Bagnet with Baked Potato Marble


Amidst the RA 10175 protest and my unexpected long vacation, I decided to prepare Bagnet and Baked Potato Marble for my wife. While cooking, I am also wondering how RA 10175 will affect my writing ambitions. I am thinking of writing as a possible career option (what?!) in the future but I think RA 10175 will somehow influence the kind of genre and topics that I would like to write on in the future.

Anyways, let’s just go back to the dish. Kindly see ingredients and procedure below.


For Bagnet:
½ kilo pork belly
1 clove of garlic crushed
1 tsp ground pepper
1 tsp salt

Procedure:

Boil pork belly in 3 cups of water with garlic, pepper and salt for 10 minutes and let cool.
Once pork belly is cooled, deep fry pork for 30 minutes in low fire then remove pork and let it cool again.
Cool down and fry pork belly again for another 15 minutes in medium fire.

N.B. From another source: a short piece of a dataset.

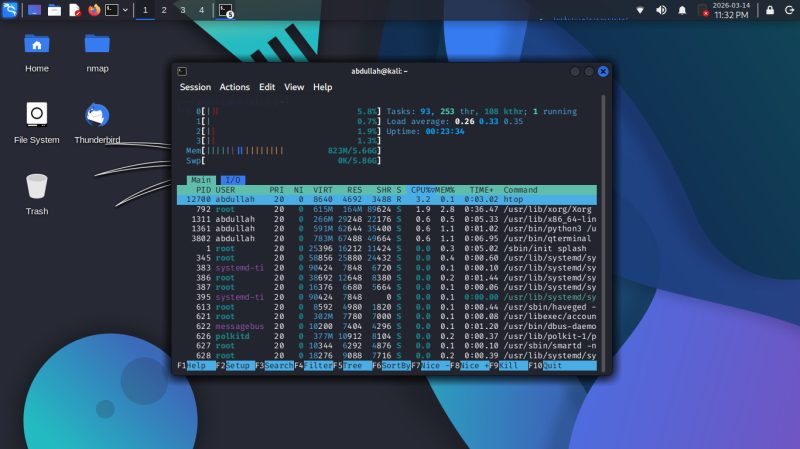The image size is (800, 449).
Task: Lock the screen using padlock icon
Action: point(770,10)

Ready to serve.

For Baked Potato Marble

½ kilo potato marble
¼ bacon
2 tbsp butter or olive oil
½ cup quick melt cheese or Kraft Chiz Whiz
4 fresh basil leaves
Pinch of Iodize salt
1 twig of fresh rosemary leaves

Procedure:

Wash potato marble and place in microwavable dish.
Sprinkle salt, add 2 tablespoon butter or olive oil and mix well.
Bake for 15 minutes at 180 degrees until cooked.
Remove dish from oven and add chopped bacon, minced basil, rosemary and cheese then mix thoroughly.
Bake potato for another 10 minutes.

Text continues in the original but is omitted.